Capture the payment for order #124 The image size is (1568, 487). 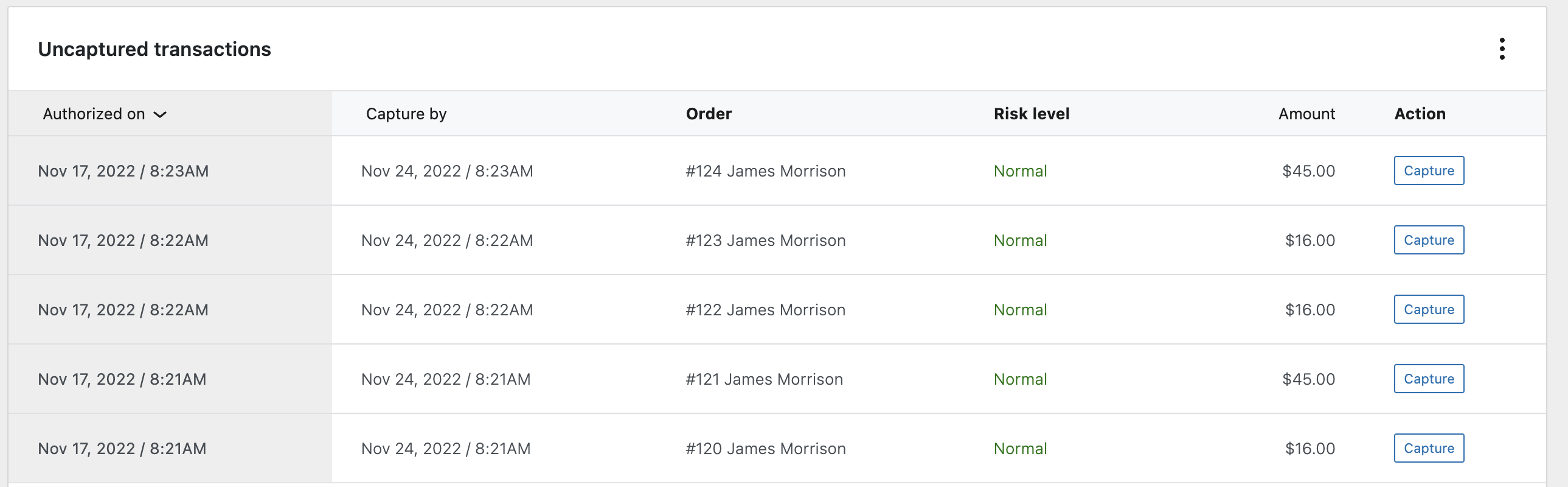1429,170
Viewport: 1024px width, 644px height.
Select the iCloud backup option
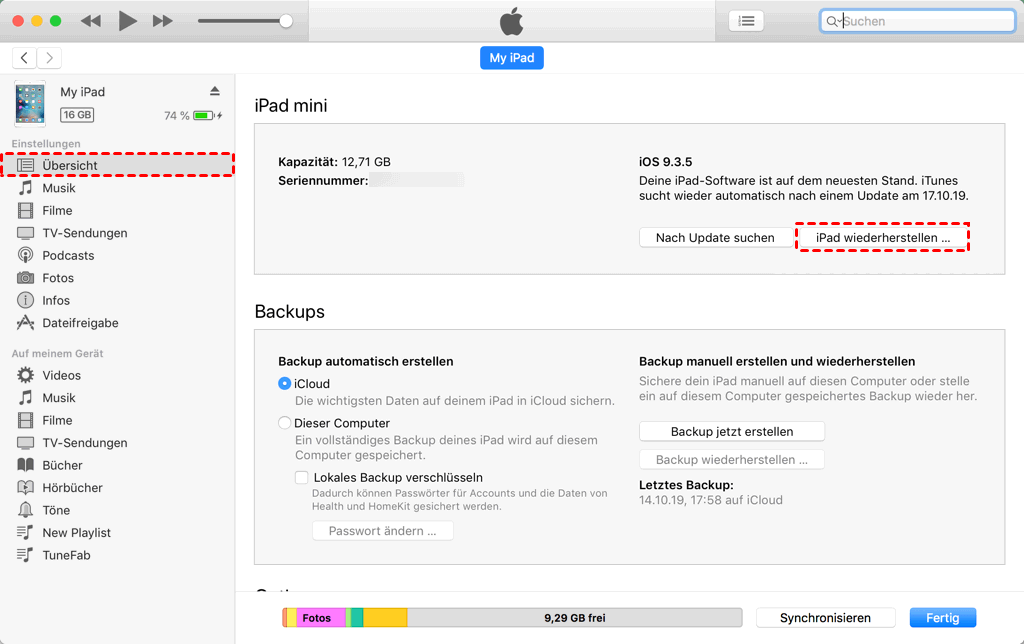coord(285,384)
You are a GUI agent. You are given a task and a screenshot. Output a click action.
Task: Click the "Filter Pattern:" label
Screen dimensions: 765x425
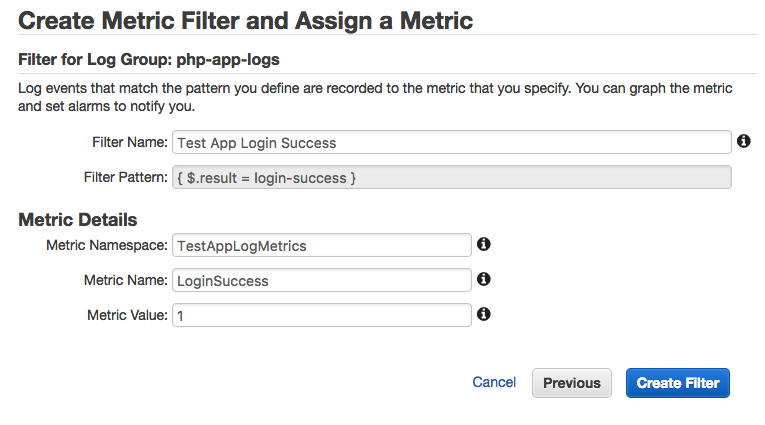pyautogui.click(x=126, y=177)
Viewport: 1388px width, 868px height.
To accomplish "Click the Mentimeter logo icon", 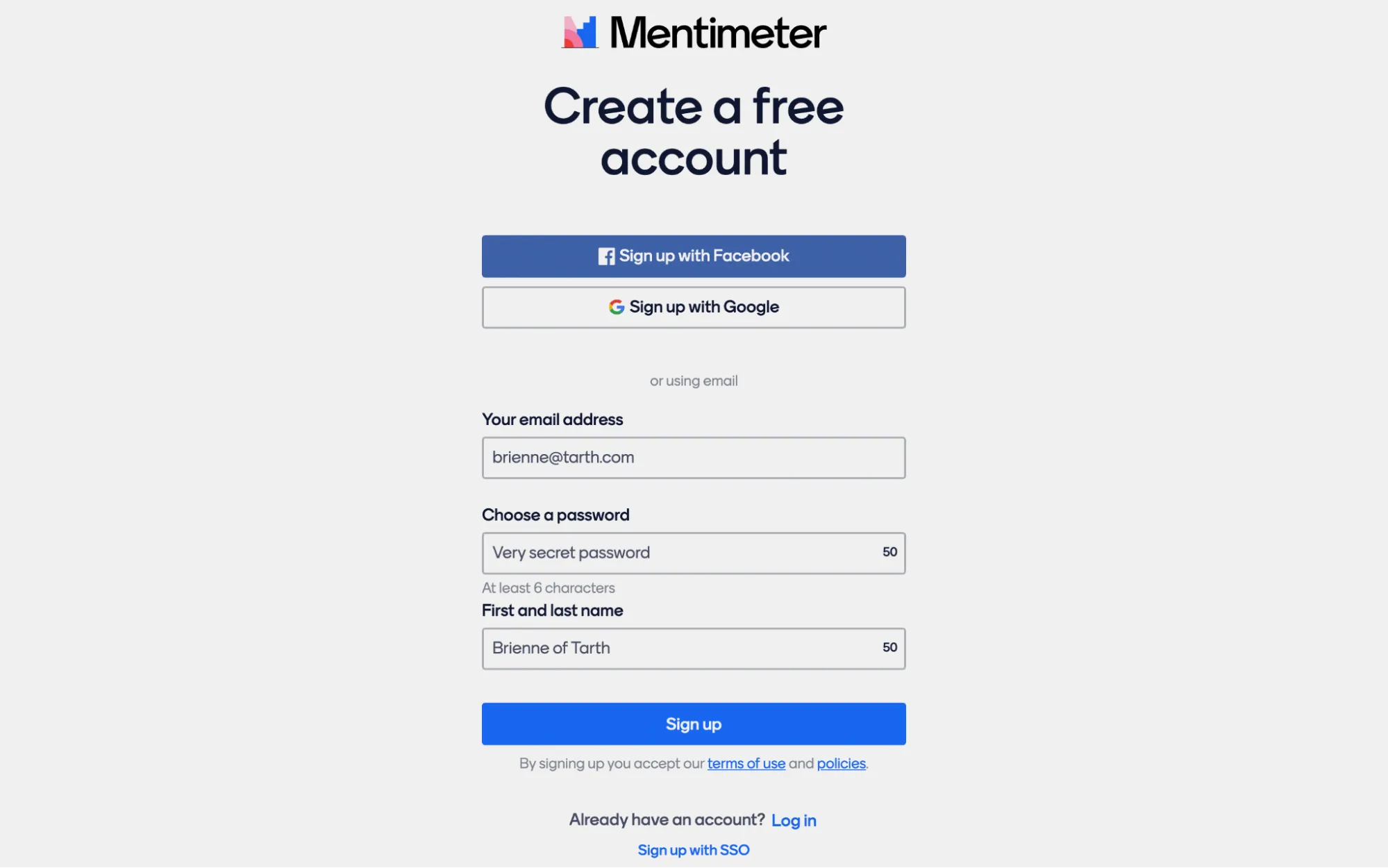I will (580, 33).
...
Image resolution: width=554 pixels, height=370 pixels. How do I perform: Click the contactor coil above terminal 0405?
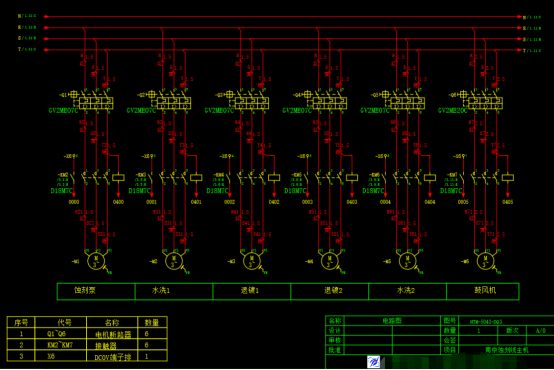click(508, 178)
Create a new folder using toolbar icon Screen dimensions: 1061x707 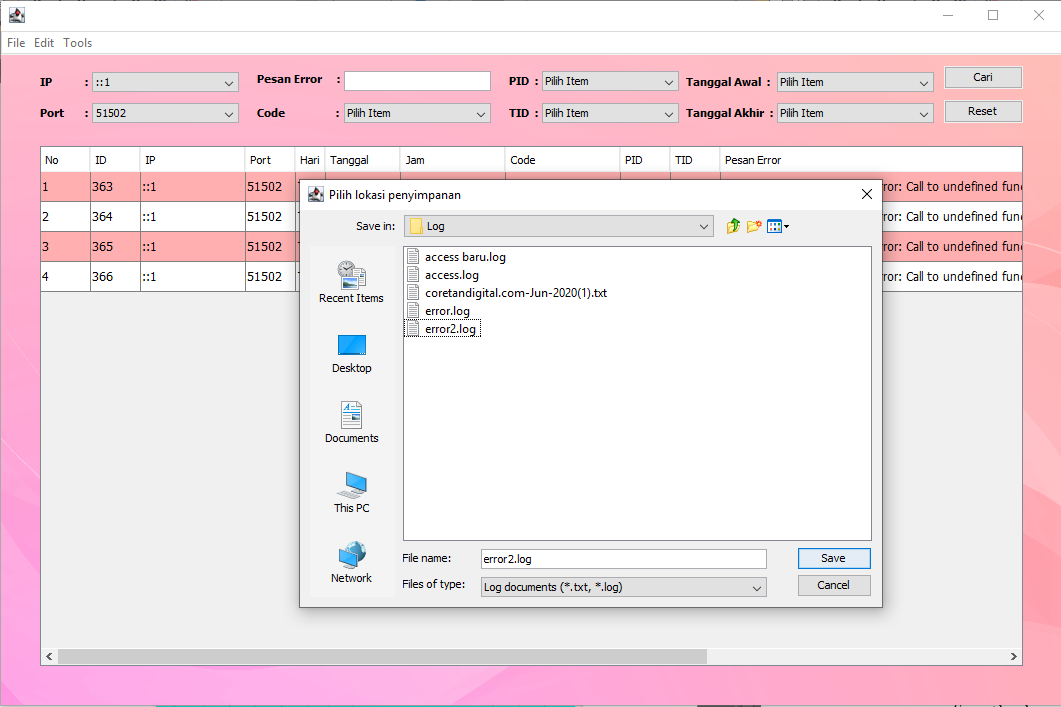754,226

- _Your task_
Return each line of the material in which the string "Viewport" can be found.

- _Solved problem_
Viewport: 1024px width, 644px height.
Viewport: 1388px width, 868px height.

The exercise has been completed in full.